Ayam Taliwang


Apa yg bisa saya ceritakan tentang Ayam Taliwang?

Jika ada pertanyaan demikian, apa yang akan saya tulis? Saya akan bercerita tentang kisah-kisah beberapa tahun lalu ketika saya pertama kali menginjak kaki di Pulau Lombok. Waktu itu, bandara masih di Selaparang.

Saya ingat Cakranegara. Pasar-pasarnya dan Pura yg cantik di tengah kota. Saya ingat rumah makan ayam taliwang yg tertua dan terkenal di salah satu sudut pasar.

Saya mengingat Pulau Lombok dalam sayur ares dan sambel beberok.

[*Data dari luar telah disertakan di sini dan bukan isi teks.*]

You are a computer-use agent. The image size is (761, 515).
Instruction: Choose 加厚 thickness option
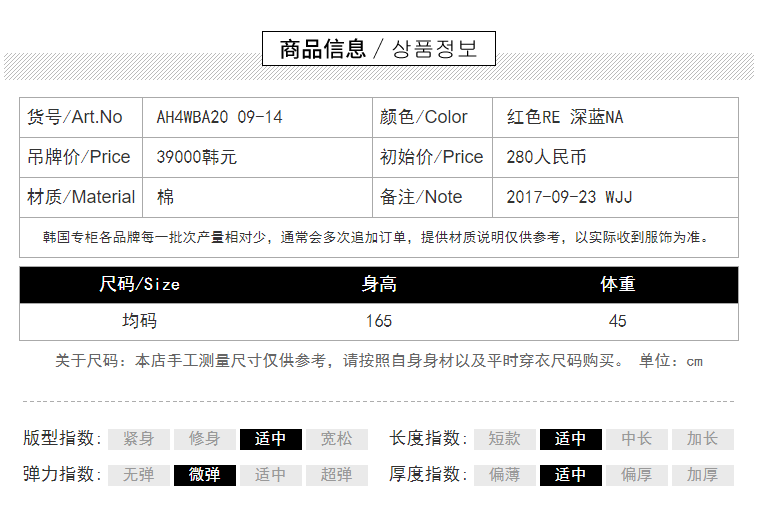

Saya tidak akan lupa tentang Bebalungan, Jalan Udayana di malam hari, keramaian nasi campur di Rembiga, Mie Ayam yg enak di Ampenan, dan halooow apakah disana masih menyajikan Es Mega Mendung yg dahsyat itu?

Saya mengenang Lombok dalam Gado-gado Suranadi, berbotol-botol air mineral Narmada, air awet muda, dan Sate Lingsar.

Saya tidak akan lupa Kota Mataram yg menyajikan agar-agar kering, tahu yg super dahsyat, terasi yg khas dan desa sayang-sayang.

Jika semua orang mengingat Lombok hanya dengan Gili dan plencing. Saya mengingat lombok dengan kenangan di tiap sudutnya.

Kesasar di Benang Kelambu. Ban kempes di Senggigi. Mblusukkan di hutan Pusuk, Loang Baloq dan kebakaran di gili.

Di tahun-tahun berikutnya, saya masih ke Lombok. Tapi yang pertama kali, tetap tak terlupakan.

Rasanya kok saya rindu menjadi muda dan gila. Saya rindu teman-teman saya yg dulu bahagia, tapi sekarang bahkan tak punya waktu luang untuk diri sendiri.

Saya rindu sudut pandang kita saat berlibur. Rindu obrolan-obrolan kita di kala pagi dan sebelum tidur. Rindu pada ayam taliwang yg kita makan bersama di Pasar Cakra.